> _WORK ORDER_
Each entry below should be reproduced character for character.

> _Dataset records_
"""

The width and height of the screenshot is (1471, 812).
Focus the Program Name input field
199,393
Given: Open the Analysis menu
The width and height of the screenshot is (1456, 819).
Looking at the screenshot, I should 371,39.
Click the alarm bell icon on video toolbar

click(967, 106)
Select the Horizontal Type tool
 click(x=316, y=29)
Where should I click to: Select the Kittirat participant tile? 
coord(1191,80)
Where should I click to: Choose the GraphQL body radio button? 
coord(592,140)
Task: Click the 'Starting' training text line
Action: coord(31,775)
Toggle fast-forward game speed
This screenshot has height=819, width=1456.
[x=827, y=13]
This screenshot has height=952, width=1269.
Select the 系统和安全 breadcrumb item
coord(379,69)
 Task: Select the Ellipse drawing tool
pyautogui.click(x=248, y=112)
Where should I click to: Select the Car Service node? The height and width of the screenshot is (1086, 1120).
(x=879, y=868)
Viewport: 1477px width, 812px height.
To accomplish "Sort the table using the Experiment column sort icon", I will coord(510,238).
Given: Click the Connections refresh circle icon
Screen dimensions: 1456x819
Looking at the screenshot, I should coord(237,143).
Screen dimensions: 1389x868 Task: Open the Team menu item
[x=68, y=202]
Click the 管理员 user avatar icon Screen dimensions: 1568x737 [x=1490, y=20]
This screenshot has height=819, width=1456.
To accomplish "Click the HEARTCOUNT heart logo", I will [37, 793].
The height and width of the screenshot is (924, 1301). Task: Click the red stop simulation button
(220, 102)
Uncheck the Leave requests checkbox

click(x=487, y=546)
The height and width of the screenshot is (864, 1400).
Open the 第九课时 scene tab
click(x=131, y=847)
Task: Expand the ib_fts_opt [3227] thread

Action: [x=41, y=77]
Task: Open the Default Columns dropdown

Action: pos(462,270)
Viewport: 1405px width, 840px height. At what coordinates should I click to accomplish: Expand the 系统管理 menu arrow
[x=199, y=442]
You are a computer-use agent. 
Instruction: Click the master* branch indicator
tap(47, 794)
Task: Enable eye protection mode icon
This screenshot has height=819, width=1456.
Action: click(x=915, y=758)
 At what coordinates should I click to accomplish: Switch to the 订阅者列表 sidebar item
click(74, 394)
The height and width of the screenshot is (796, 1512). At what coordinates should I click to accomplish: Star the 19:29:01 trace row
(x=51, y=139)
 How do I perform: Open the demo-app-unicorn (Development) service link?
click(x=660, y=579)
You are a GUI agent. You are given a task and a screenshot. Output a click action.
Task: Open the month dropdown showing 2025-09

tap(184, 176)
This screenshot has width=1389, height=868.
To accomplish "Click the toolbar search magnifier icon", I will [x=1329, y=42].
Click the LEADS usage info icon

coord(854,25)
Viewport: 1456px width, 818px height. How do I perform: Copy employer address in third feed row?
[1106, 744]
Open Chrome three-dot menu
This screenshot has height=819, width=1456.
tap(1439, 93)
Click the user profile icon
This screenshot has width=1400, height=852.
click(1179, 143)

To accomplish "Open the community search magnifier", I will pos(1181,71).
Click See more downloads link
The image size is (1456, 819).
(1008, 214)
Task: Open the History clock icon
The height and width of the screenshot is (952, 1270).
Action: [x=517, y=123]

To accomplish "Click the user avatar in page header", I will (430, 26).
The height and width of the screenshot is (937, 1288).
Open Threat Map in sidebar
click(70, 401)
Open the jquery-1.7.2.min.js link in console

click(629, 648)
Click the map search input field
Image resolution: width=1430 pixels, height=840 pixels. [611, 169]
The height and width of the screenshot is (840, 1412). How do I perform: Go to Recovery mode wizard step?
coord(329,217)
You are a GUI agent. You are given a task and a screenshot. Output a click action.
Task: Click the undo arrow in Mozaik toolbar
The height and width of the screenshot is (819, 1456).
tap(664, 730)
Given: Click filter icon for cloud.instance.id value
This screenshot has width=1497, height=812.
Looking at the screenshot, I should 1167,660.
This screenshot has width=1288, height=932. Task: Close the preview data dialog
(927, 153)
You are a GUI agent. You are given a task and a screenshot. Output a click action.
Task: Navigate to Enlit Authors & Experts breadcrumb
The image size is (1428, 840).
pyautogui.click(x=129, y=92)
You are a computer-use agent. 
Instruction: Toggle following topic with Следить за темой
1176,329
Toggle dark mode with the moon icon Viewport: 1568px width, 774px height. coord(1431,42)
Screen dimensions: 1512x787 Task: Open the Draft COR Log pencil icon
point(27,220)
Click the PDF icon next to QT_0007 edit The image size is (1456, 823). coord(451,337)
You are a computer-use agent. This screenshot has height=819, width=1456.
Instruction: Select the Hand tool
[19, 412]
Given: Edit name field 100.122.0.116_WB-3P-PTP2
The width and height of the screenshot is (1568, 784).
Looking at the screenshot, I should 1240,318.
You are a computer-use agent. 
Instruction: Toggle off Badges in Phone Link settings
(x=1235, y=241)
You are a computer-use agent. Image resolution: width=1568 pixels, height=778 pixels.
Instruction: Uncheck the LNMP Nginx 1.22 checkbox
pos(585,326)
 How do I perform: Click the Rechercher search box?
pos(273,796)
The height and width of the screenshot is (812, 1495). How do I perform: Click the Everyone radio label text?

"""

> _WORKED SOLUTION_
The width and height of the screenshot is (1471, 812).
Focus the Program Name input field
199,393
Given: Open the Analysis menu
The width and height of the screenshot is (1456, 819).
Looking at the screenshot, I should 371,39.
Click the alarm bell icon on video toolbar

click(967, 106)
Select the Horizontal Type tool
 click(x=316, y=29)
Where should I click to: Select the Kittirat participant tile? 
coord(1191,80)
Where should I click to: Choose the GraphQL body radio button? 
coord(592,140)
Task: Click the 'Starting' training text line
Action: coord(31,775)
Toggle fast-forward game speed
This screenshot has height=819, width=1456.
[x=827, y=13]
This screenshot has height=952, width=1269.
Select the 系统和安全 breadcrumb item
coord(379,69)
 Task: Select the Ellipse drawing tool
pyautogui.click(x=248, y=112)
Where should I click to: Select the Car Service node? The height and width of the screenshot is (1086, 1120).
(x=879, y=868)
Viewport: 1477px width, 812px height.
To accomplish "Sort the table using the Experiment column sort icon", I will coord(510,238).
Given: Click the Connections refresh circle icon
Screen dimensions: 1456x819
Looking at the screenshot, I should coord(237,143).
Screen dimensions: 1389x868 Task: Open the Team menu item
[x=68, y=202]
Click the 管理员 user avatar icon Screen dimensions: 1568x737 [x=1490, y=20]
This screenshot has height=819, width=1456.
To accomplish "Click the HEARTCOUNT heart logo", I will [37, 793].
The height and width of the screenshot is (924, 1301). Task: Click the red stop simulation button
(220, 102)
Uncheck the Leave requests checkbox

click(x=487, y=546)
The height and width of the screenshot is (864, 1400).
Open the 第九课时 scene tab
click(x=131, y=847)
Task: Expand the ib_fts_opt [3227] thread

Action: [x=41, y=77]
Task: Open the Default Columns dropdown

Action: pos(462,270)
Viewport: 1405px width, 840px height. At what coordinates should I click to accomplish: Expand the 系统管理 menu arrow
[x=199, y=442]
You are a computer-use agent. 
Instruction: Click the master* branch indicator
tap(47, 794)
Task: Enable eye protection mode icon
This screenshot has height=819, width=1456.
Action: click(x=915, y=758)
 At what coordinates should I click to accomplish: Switch to the 订阅者列表 sidebar item
click(74, 394)
The height and width of the screenshot is (796, 1512). At what coordinates should I click to accomplish: Star the 19:29:01 trace row
(x=51, y=139)
 How do I perform: Open the demo-app-unicorn (Development) service link?
click(x=660, y=579)
You are a GUI agent. You are given a task and a screenshot. Output a click action.
Task: Open the month dropdown showing 2025-09

tap(184, 176)
This screenshot has width=1389, height=868.
To accomplish "Click the toolbar search magnifier icon", I will [x=1329, y=42].
Click the LEADS usage info icon

coord(854,25)
Viewport: 1456px width, 818px height. How do I perform: Copy employer address in third feed row?
[1106, 744]
Open Chrome three-dot menu
This screenshot has height=819, width=1456.
tap(1439, 93)
Click the user profile icon
This screenshot has width=1400, height=852.
click(1179, 143)

To accomplish "Open the community search magnifier", I will pos(1181,71).
Click See more downloads link
The image size is (1456, 819).
(1008, 214)
Task: Open the History clock icon
The height and width of the screenshot is (952, 1270).
Action: [x=517, y=123]

To accomplish "Click the user avatar in page header", I will (430, 26).
The height and width of the screenshot is (937, 1288).
Open Threat Map in sidebar
click(70, 401)
Open the jquery-1.7.2.min.js link in console

click(629, 648)
Click the map search input field
Image resolution: width=1430 pixels, height=840 pixels. [611, 169]
The height and width of the screenshot is (840, 1412). How do I perform: Go to Recovery mode wizard step?
coord(329,217)
You are a GUI agent. You are given a task and a screenshot. Output a click action.
Task: Click the undo arrow in Mozaik toolbar
The height and width of the screenshot is (819, 1456).
tap(664, 730)
Given: Click filter icon for cloud.instance.id value
This screenshot has width=1497, height=812.
Looking at the screenshot, I should 1167,660.
This screenshot has width=1288, height=932. Task: Close the preview data dialog
(927, 153)
You are a GUI agent. You are given a task and a screenshot. Output a click action.
Task: Navigate to Enlit Authors & Experts breadcrumb
The image size is (1428, 840).
pyautogui.click(x=129, y=92)
You are a computer-use agent. 
Instruction: Toggle following topic with Следить за темой
1176,329
Toggle dark mode with the moon icon Viewport: 1568px width, 774px height. coord(1431,42)
Screen dimensions: 1512x787 Task: Open the Draft COR Log pencil icon
point(27,220)
Click the PDF icon next to QT_0007 edit The image size is (1456, 823). coord(451,337)
You are a computer-use agent. This screenshot has height=819, width=1456.
Instruction: Select the Hand tool
[19, 412]
Given: Edit name field 100.122.0.116_WB-3P-PTP2
The width and height of the screenshot is (1568, 784).
Looking at the screenshot, I should 1240,318.
You are a computer-use agent. 
Instruction: Toggle off Badges in Phone Link settings
(x=1235, y=241)
You are a computer-use agent. Image resolution: width=1568 pixels, height=778 pixels.
Instruction: Uncheck the LNMP Nginx 1.22 checkbox
pos(585,326)
 How do I perform: Click the Rechercher search box?
pos(273,796)
The height and width of the screenshot is (812, 1495). How do I perform: Click the Everyone radio label text?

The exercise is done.